Thompson isn't ashamed to say his North Sacramento, Calif., neighborhood is full of drama. There's violence. There's crime. There are drugs. There are even unsolved mysteries.
"There are a lot of gangs out there," Thompson said. "You've got Bloods, Crips, Mexican gangs, Samoan gangs ... there's a lot of commotion going on."
"I'm going to keep it real; football was a savior for me," Thompson said. "I have some family members in gangs. They played sports, but it didn't work for them like that. I want it to work out for me. That's why I work so hard."
Thompson is one of those players to whom coaches like to tip their hats. When offered the chance to take a negative route, he has decided to go the other way. Thompson sees every hit, interception, catch and touchdown as a reason to keep striving to be a standout -- and a reason why not to be led astray.
"I'm trying to get my message out to the young people out there trying to get into gangs," Thompson said. "Everybody can do something in their life. You've just got to stay focused and work hard for it."
One look at Thompson's football resume says a lot. He's ranked No. 2 among California players behind four-star lineman Arik Armstead (Elk Grove, Calif./Pleasant Grove). He's also ranked the No. 3 safety in the country behind five-star Landon Collins (Geismar, La./Dutchtown) and four-star Clemson commit Travis Blanks (Tallahassee, Fla./North Florida Christian).
Thompson (No. 22 in the ESPNU 150) was named the Sacramento Bee's Player of the Year. At 6-foot-2 and 210 pounds, he was a multipurpose standout at Grant, lining up at safety, running back, quarterback and punter. He rushed for 1,135 yards and 15 touchdowns and threw for 893 yards and eight touchdowns in a reserve role. Defensively, Thompson recorded 57 tackles.
Thompson makes it a habit to be the best overall player, and his diligence has been rewarded with multiple scholarship offers. More than a dozen schools have expressed interest in him, including Alabama, Florida, Michigan and Auburn.
He's a player who simply loves football. Someone who said he probably wouldn't do anything else athletically if he couldn't play football.
"To tell you the truth, I'd just go to school and get my education," Thompson said. "That's real big to me, and I'm thinking ahead. If I don't make it to the NFL, what's next for me? What are my opportunities? What are my connections?"
The four candidates
Thompson committed to California in March after the Golden Bears' Junior Day. Thompson, however, reopened his recruitment a week later simply to keep his options open. Cal always has been a favorite of his, but many are wondering if he decides to go a different route on Saturday.
Thompson, in addition to Cal, has mentioned Washington, Oregon and Notre Dame in his final list of schools. USC also was a school on the radar, but Thompson recently decided against the Trojans.
"With U-Dub [Washington], I'm cool with all the coaches, and the atmosphere is just like San Francisco," Thompson said. "The team is great, the dorms are nice, and the education is great there. With Notre Dame, it's all about the education. I can't say enough about the education there.

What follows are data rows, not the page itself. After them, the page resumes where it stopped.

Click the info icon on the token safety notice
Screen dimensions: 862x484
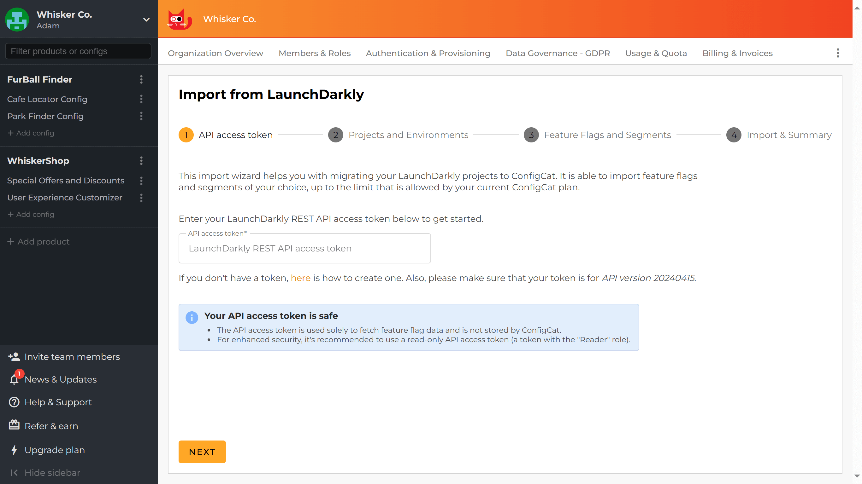192,318
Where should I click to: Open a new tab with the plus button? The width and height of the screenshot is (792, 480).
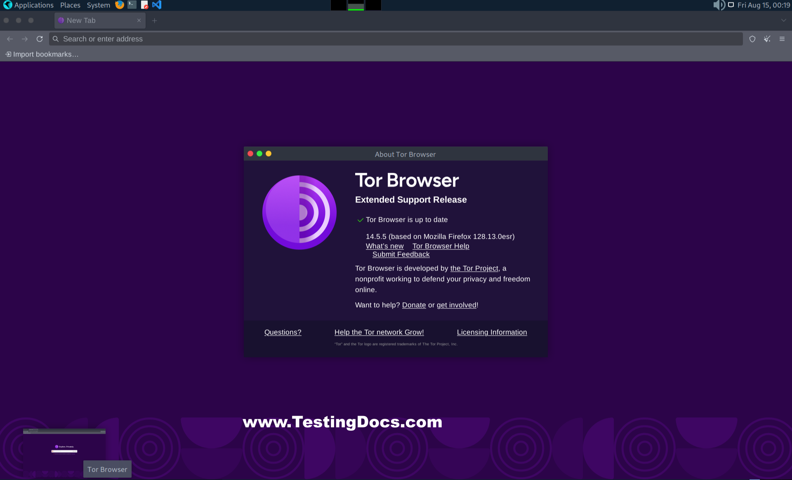[154, 20]
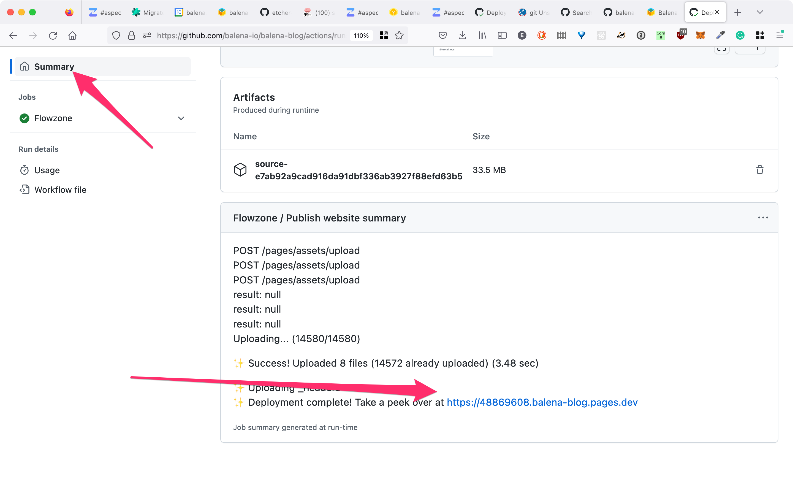The image size is (793, 482).
Task: Bookmark this page with the star icon
Action: tap(399, 35)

You're connected with almost everybody on and off the field.
"Cal is almost just like Notre Dame with the education. There's a lot of Cal alumni in California. If I don't make it to the NFL, I can apply for a job, say I'm from Cal and feel good about getting a job. With Oregon, they have nice facilities and a great program for sports medicine."
On Saturday, the world will find out if Thompson recommits to Cal or chooses to leave the state. Wherever he goes, he feels he can't make a bad decision.

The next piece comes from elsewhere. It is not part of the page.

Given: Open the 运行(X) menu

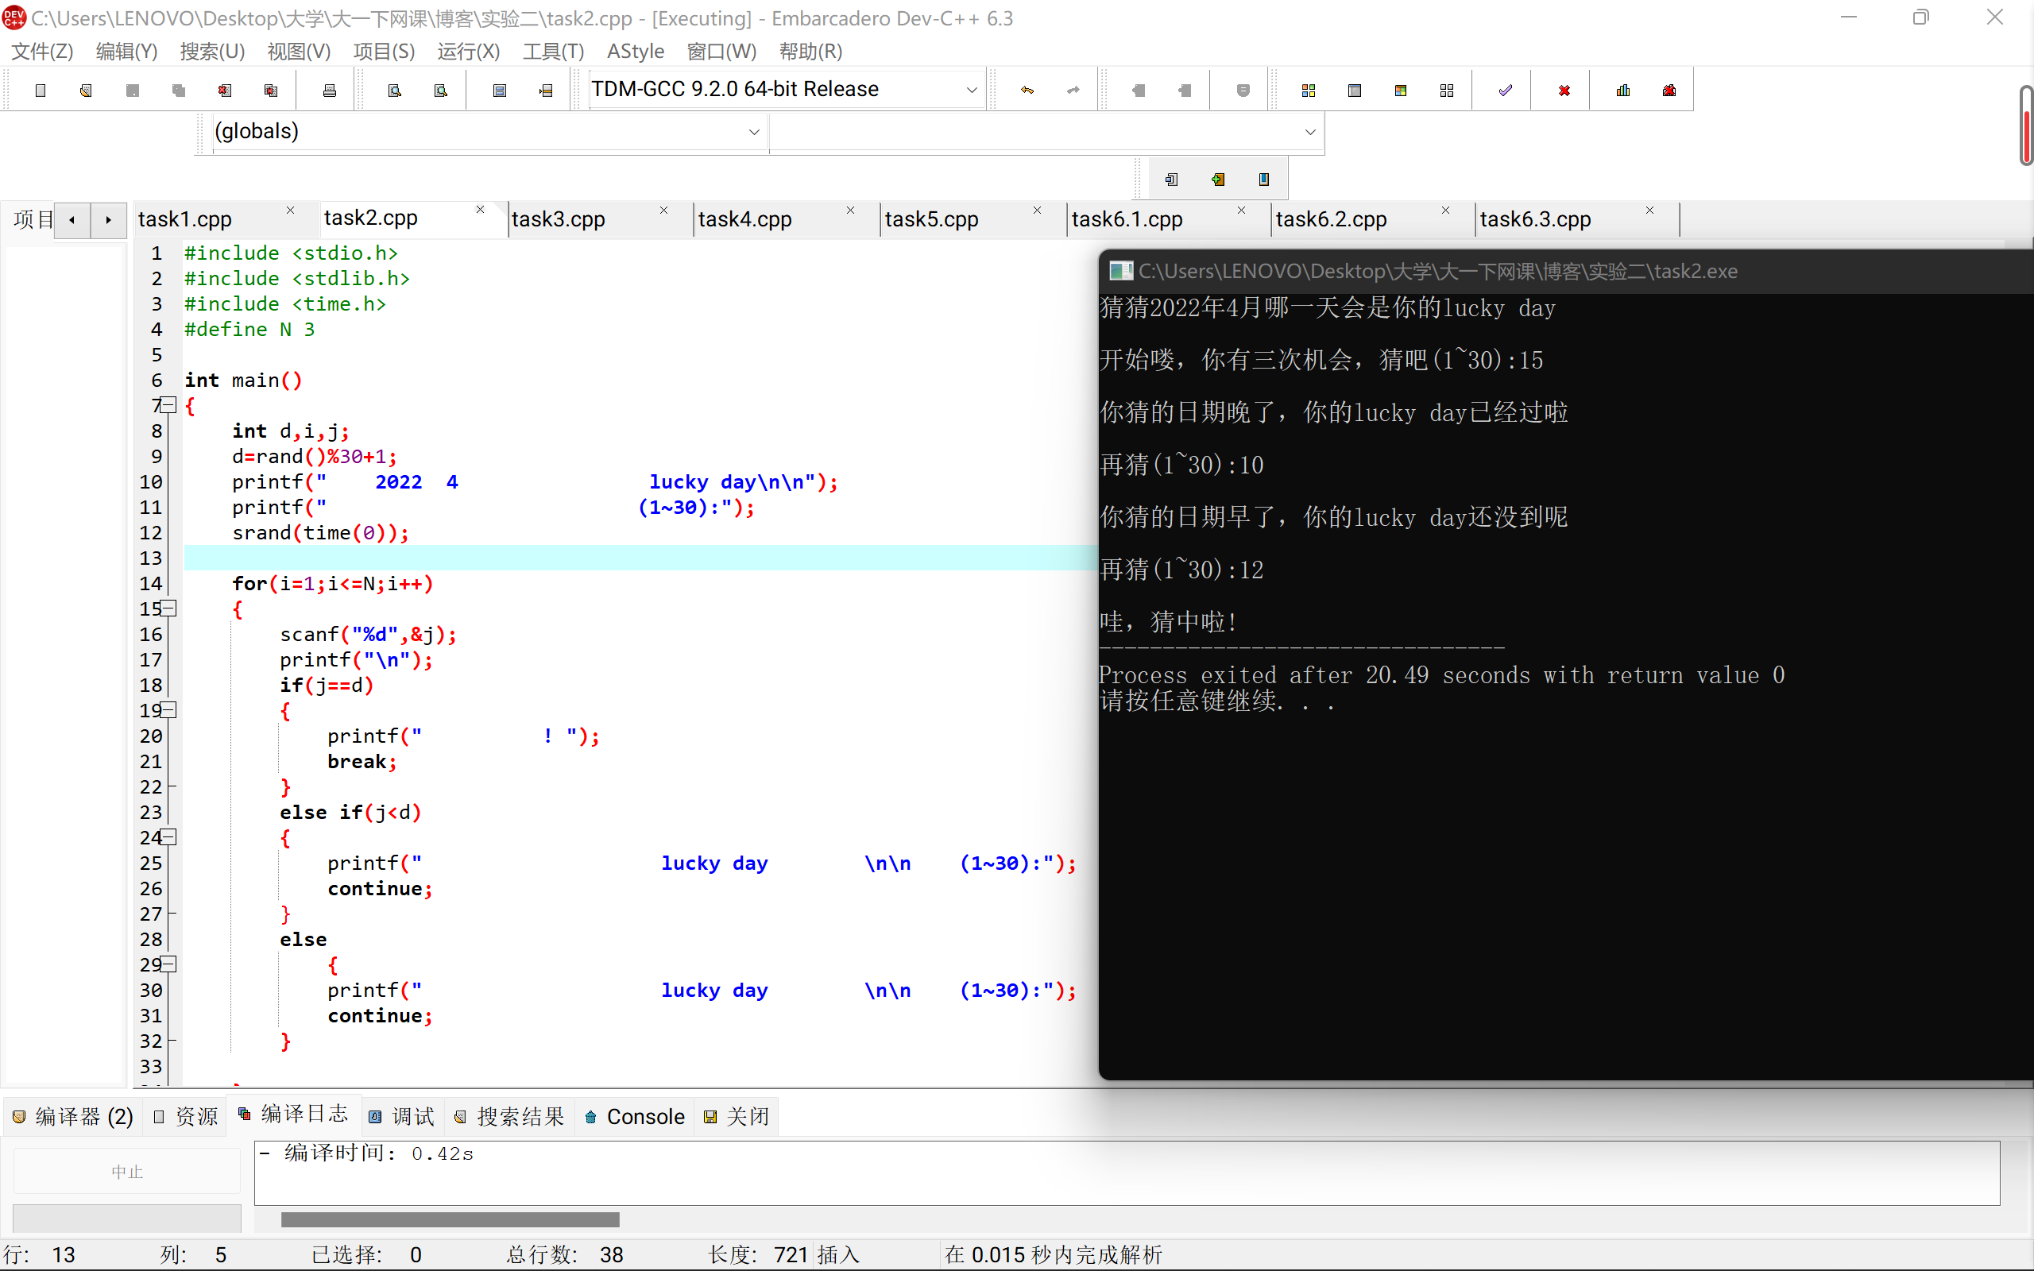Looking at the screenshot, I should pyautogui.click(x=468, y=51).
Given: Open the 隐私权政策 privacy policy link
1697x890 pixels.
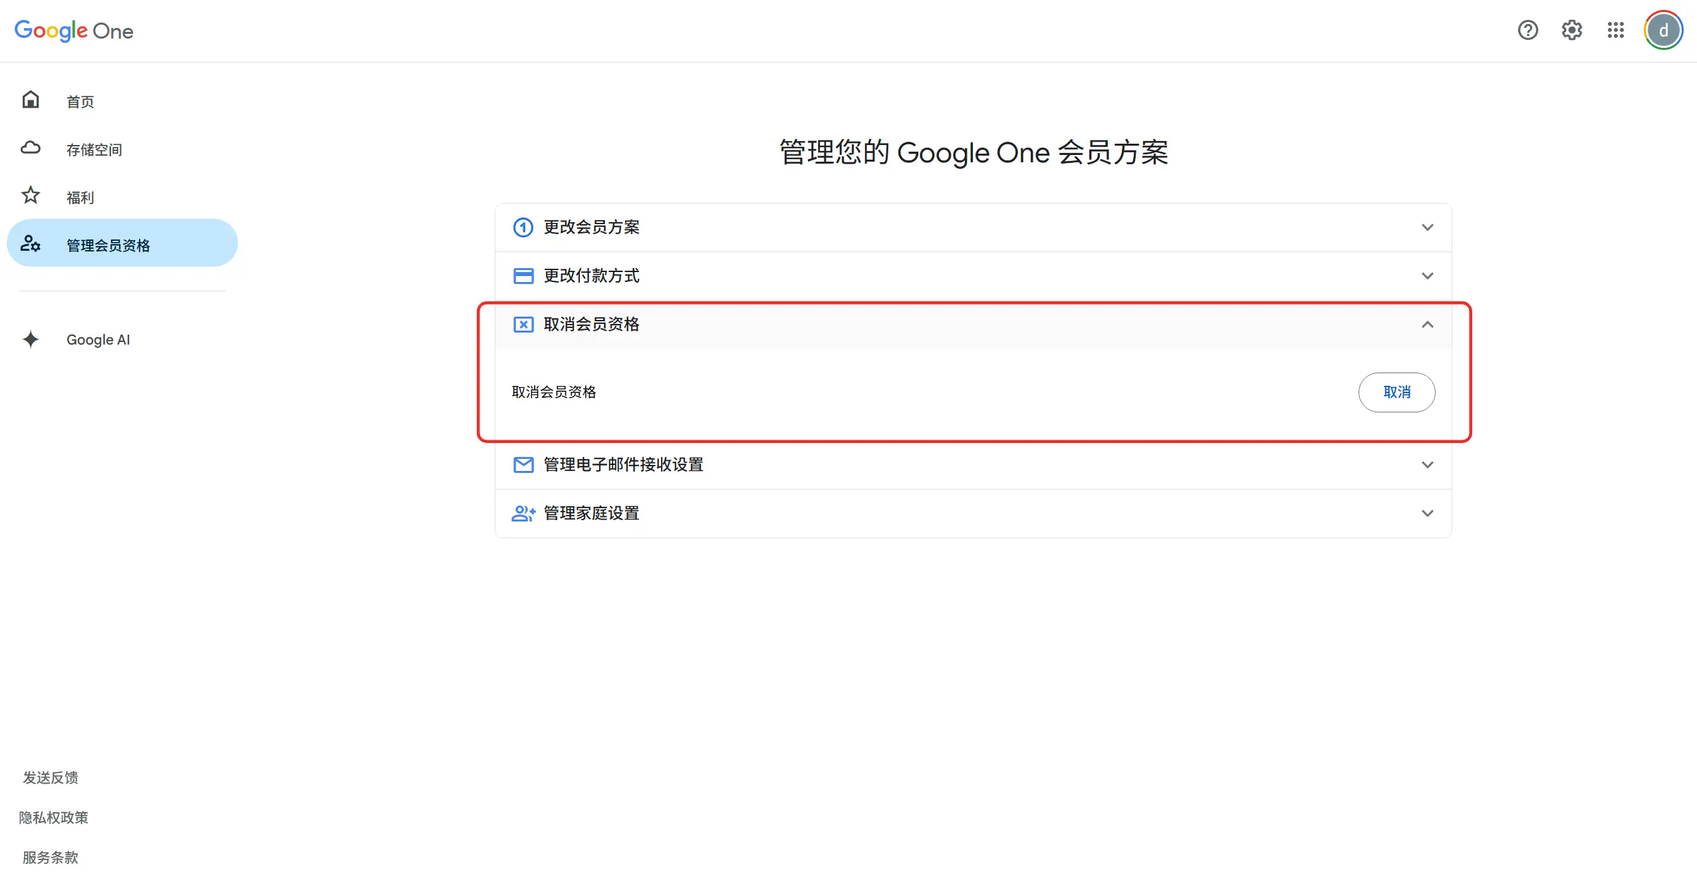Looking at the screenshot, I should point(55,817).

"To me, they're all basically the same," he said. "All four are good schools, and I don't think I can go wrong with any one of them."
Jekyll and Hyde
When Thompson isn't playing football, he's spending time with his family. He said he likes playing with his niece and nephew, hanging out with his friends and relaxing at home.
"You've got to remember it's California," he said. "In some places, the best thing is just to stay inside."

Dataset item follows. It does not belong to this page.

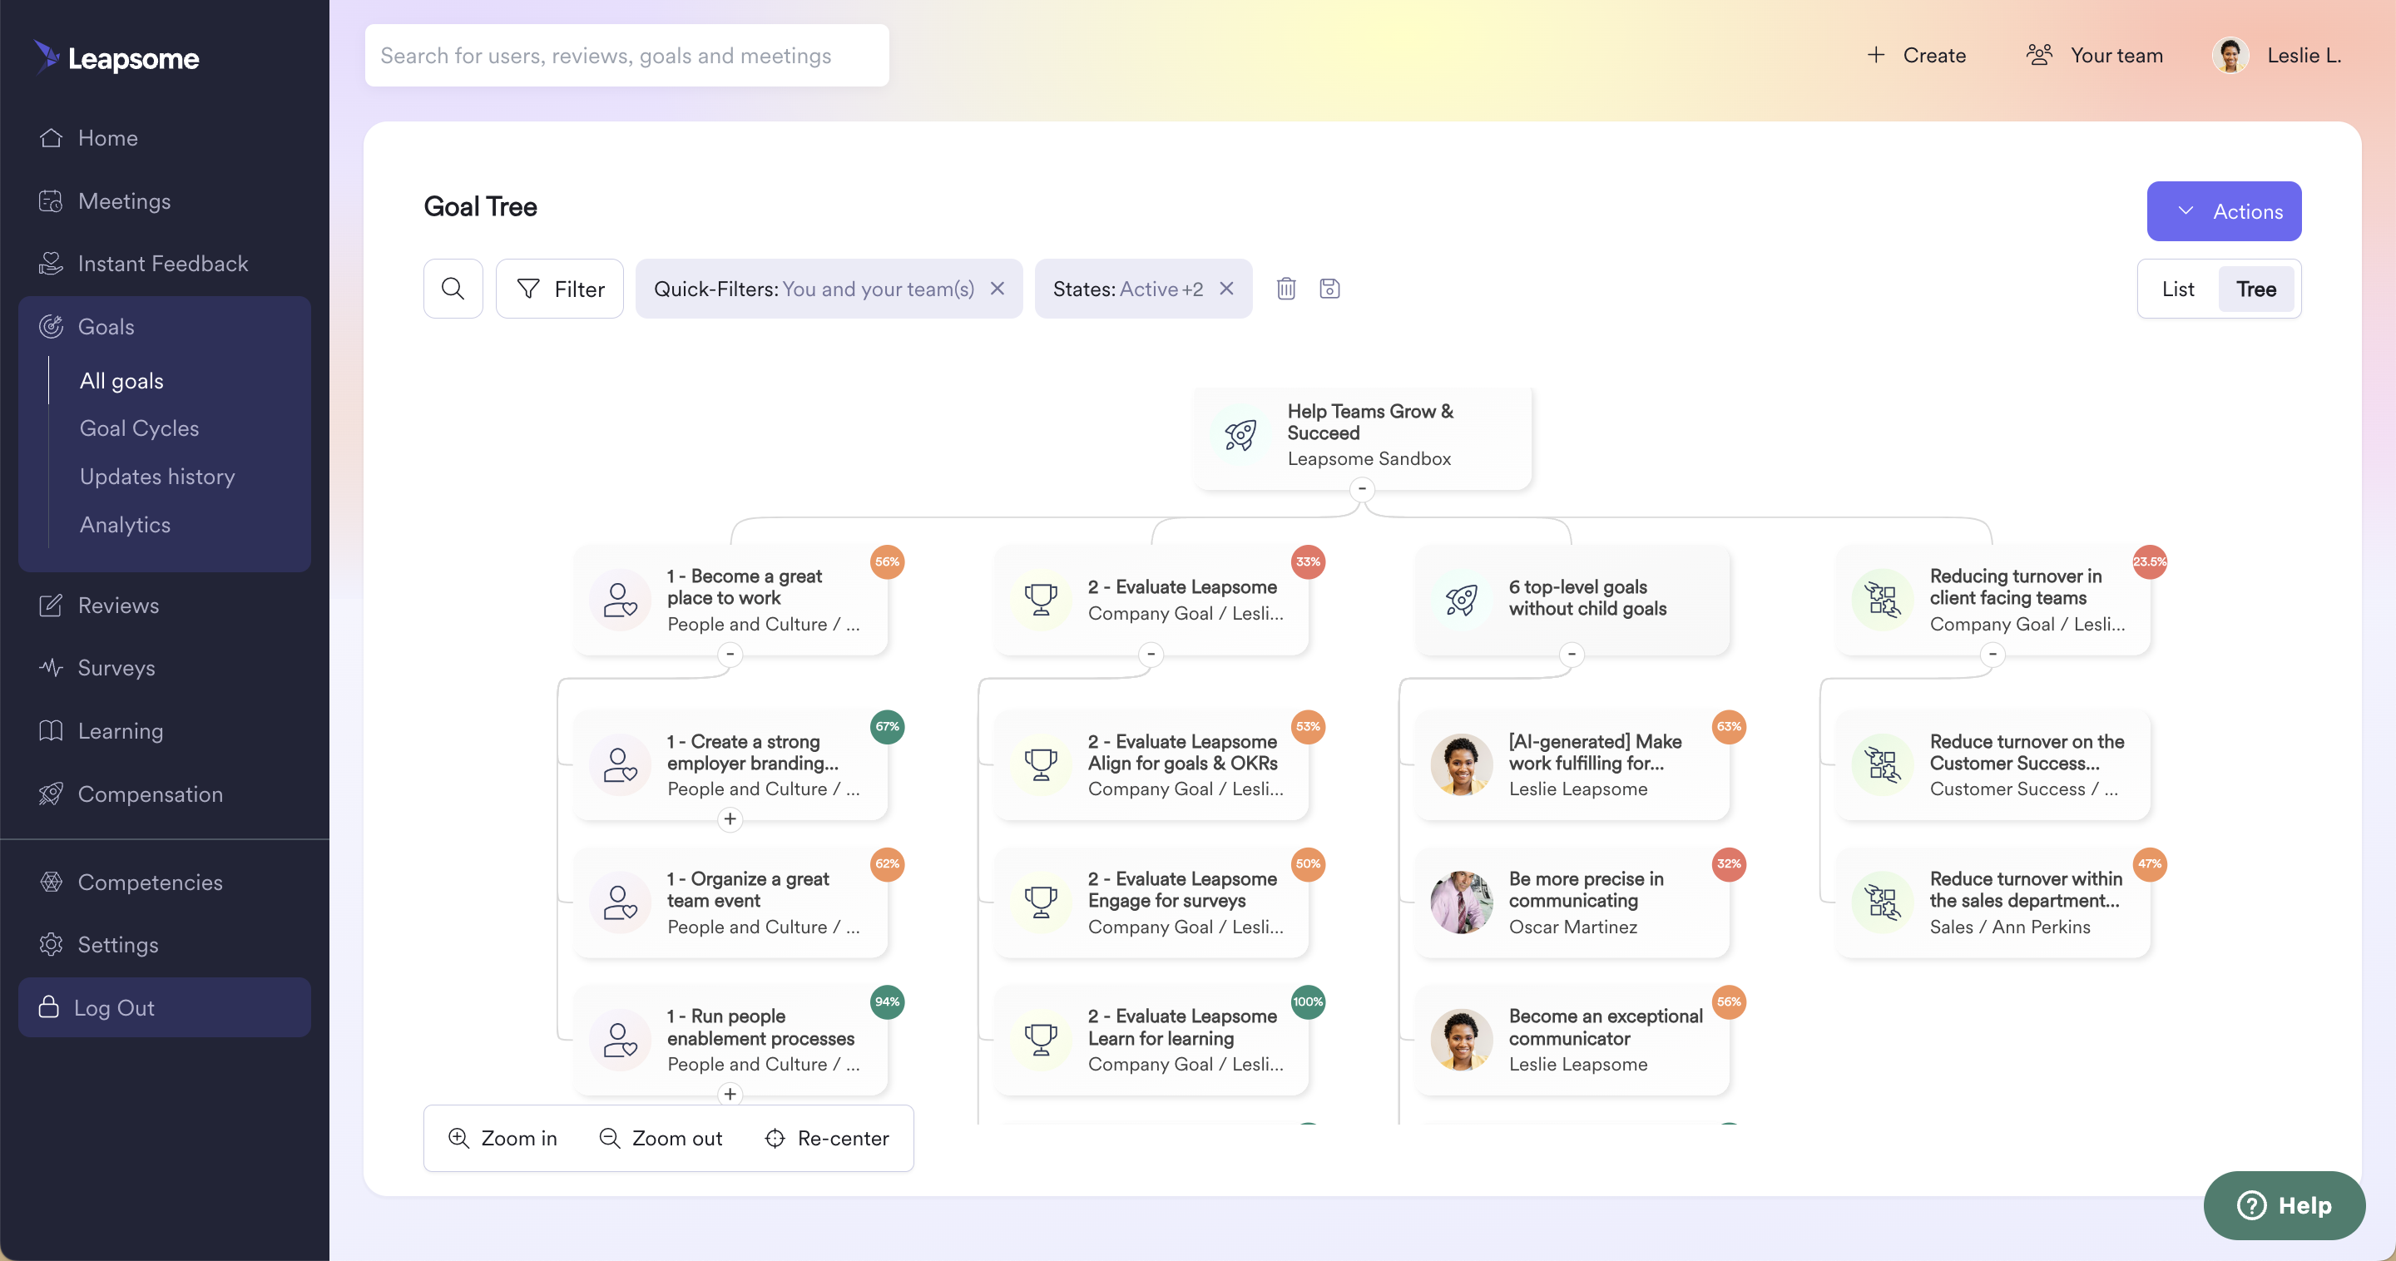Open Instant Feedback in sidebar
2396x1261 pixels.
coord(163,263)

His family members and friends see the lovable, happy-go-lucky Thompson who wouldn't hurt a fly. They see the guy who's compassionate and humble. Unfortunately for opposing football teams, they see a different person.
When Thompson is on the field, he's a warrior. He's a modern-day gladiator who refuses to let anyone be better than he is. He isn't cocky, but he hits opposing players with all kinds of confidence. There's no holding back with Thompson.
"I've been taught that since my freshman year," Thompson said. "My personality includes humbleness off the field. That's how I was raised. On the field, my coaches tell me to leave everything on the field. I go all out."
This past week has given the West roster a chance to know the good-guy side of Thompson. He has joked with teammates and has kept a smile on his face on and off the field.
Saturday will give the West a chance to see the other side of Thompson.
"I can't wait," he said. "I love playing with top players. It really helps to get ready for the next level. This kind of speed and talent is what I'm going to see every day, and I'll be ready for it."